▸ **PROBLEM**: Set down word for word each line from the one containing "Screen dimensions: 360x800" through the end of the records, both included. Do not copy any pictures.

### GIVEN RECORDS ###

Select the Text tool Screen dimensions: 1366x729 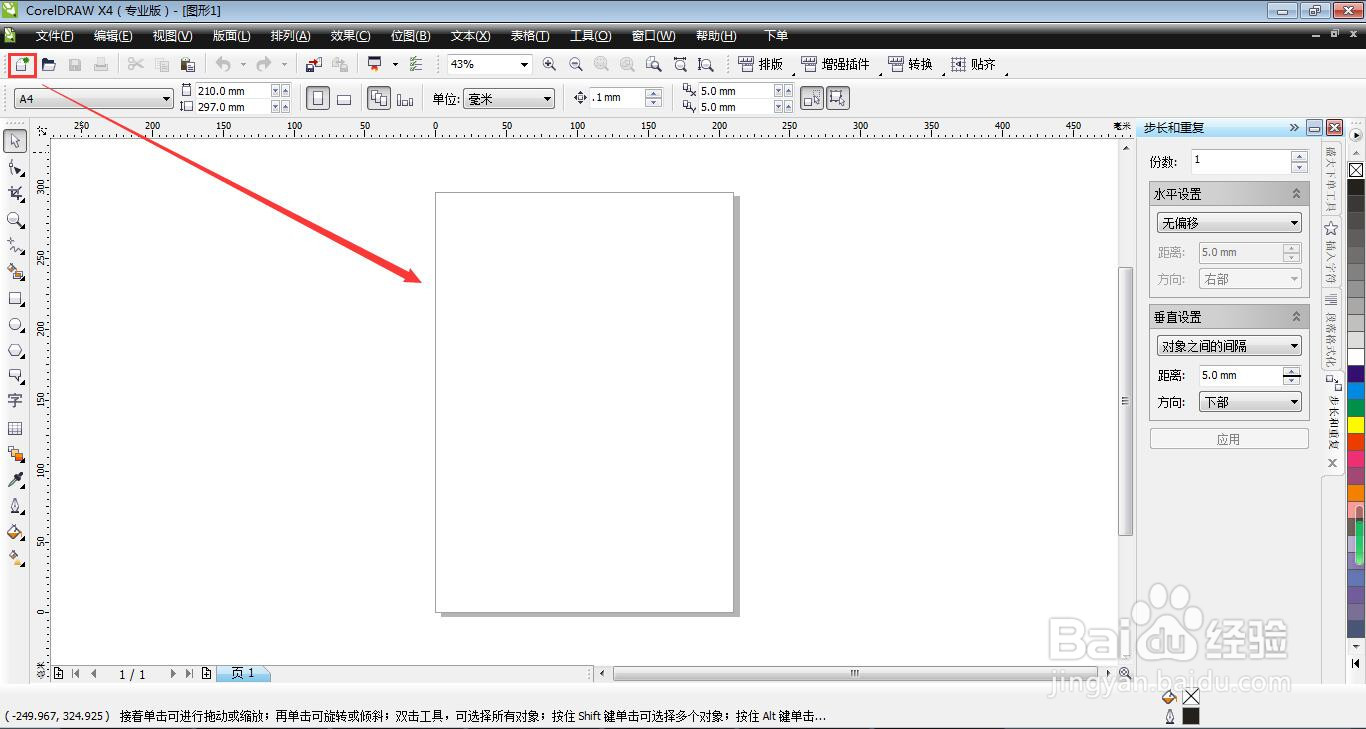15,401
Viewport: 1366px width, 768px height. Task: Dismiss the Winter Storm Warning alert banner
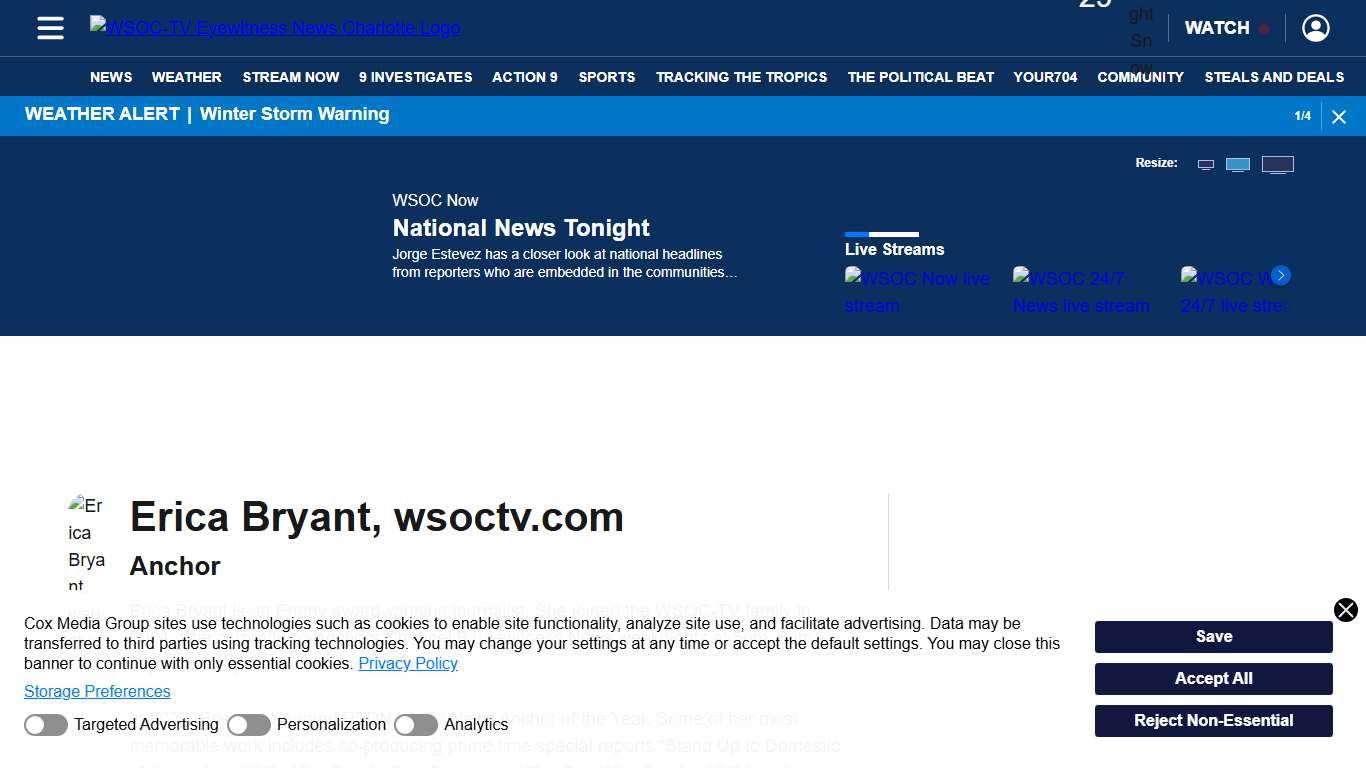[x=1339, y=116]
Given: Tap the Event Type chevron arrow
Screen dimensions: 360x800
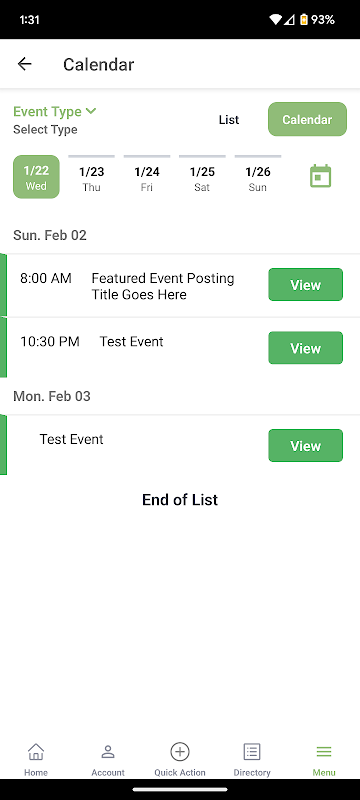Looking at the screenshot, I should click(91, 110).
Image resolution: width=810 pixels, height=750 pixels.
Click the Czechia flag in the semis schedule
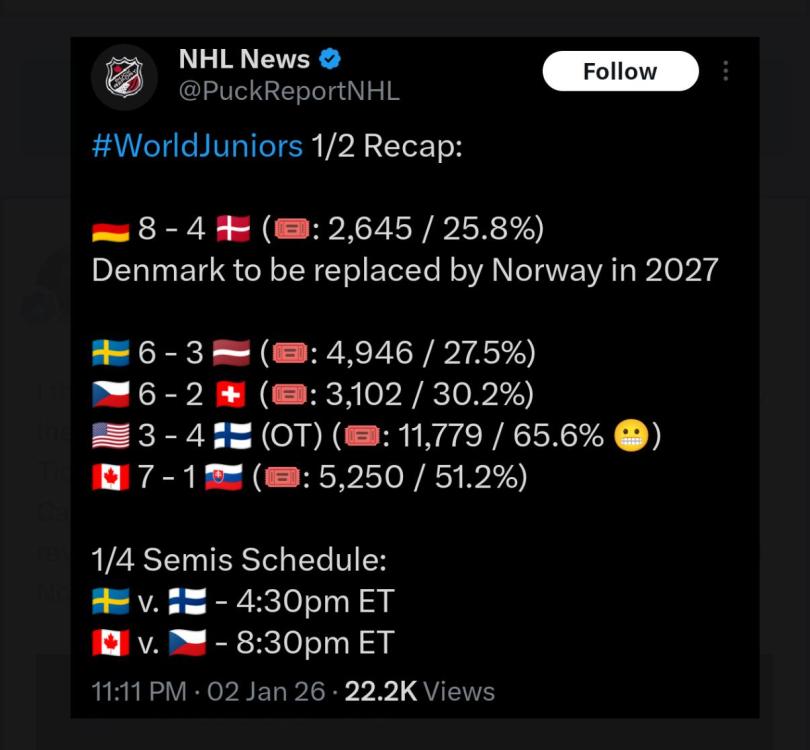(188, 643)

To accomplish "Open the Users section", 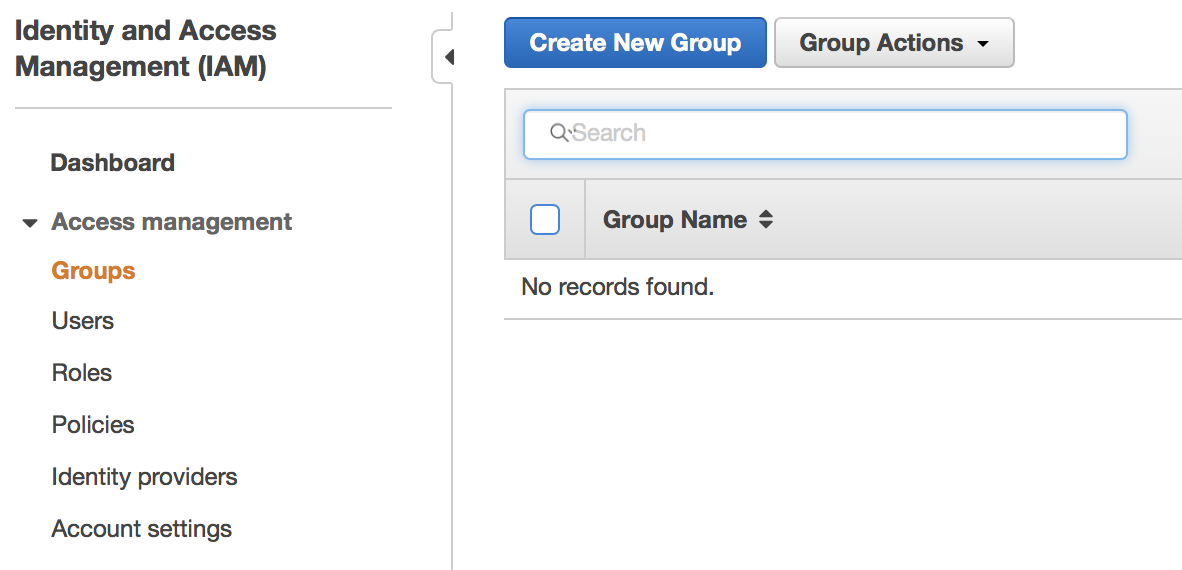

###

▸ **EXERCISE RESPONSE**:
Screen dimensions: 360x800
Looking at the screenshot, I should click(91, 110).
Image resolution: width=810 pixels, height=750 pixels.
Click the Czechia flag in the semis schedule
(188, 643)

To accomplish "Open the Users section", 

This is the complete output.